「いつから?」
「4日くらい前から、急に」
「急に増えた体重は脂肪じゃないね。水だね」
「水?」
「体に溜まってる」
そんなバカな、と思ったが、足首を指で押されると、へこんだまま戻らなかった。
「ほら」
「うわ」
「典型的なむくみ」
医師はモニターを見ながら、眉をわずかに動かした。
「血液検査、急ぎで回します」
その言い方が少しだけ不穏だった。
1時間後、名前を呼ばれた時、診察室の空気はさっきより重かった。
「腎臓の数値が悪い」
「どれくらい?」
「かなり」
“かなり”は便利な言葉だ。
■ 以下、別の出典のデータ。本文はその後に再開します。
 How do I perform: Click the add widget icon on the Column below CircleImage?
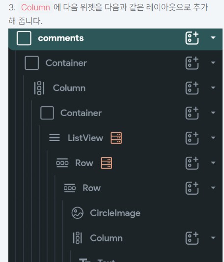(192, 238)
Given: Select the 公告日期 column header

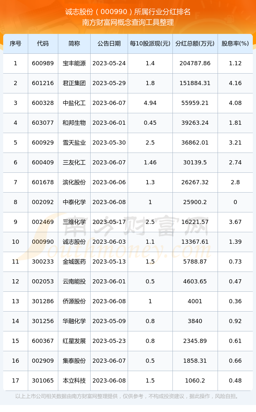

曖昧なのに、逃げ場がない。
「今日、このまま大きい病院に行って」
「今日?」
「紹介状書くから」
「え、仕事――」
「今それ言う人、だいたい入院する」
医師は冗談っぽく言ったが、目が笑っていなかった。
紹介状の封筒はやけに分厚かった。重さは紙なのに、内容はたぶん軽くない。
母に電話した。
「当たり。腎臓だって」
「だから言ったでしょ」
母の声は静かだった。予想していた声だ。
「すぐ行きなさい。バッグ持ってる?」
「え?」
「入院用」
「大げさ――」
「持って行きなさい」
その“言い切り”が、後でどれほど正確だったかを私は思い知ることになる。
紹介先の総合病院は、空港みたいに広かった。
受付、検査、診察。再び採血。再び尿検査。点滴をつながれた時点で、もう帰宅ルートは消えていた。
若い医師が結果を持ってきた。
「急性腎不全の疑いがあります」
言葉は穏やかだが、内容は穏やかではない。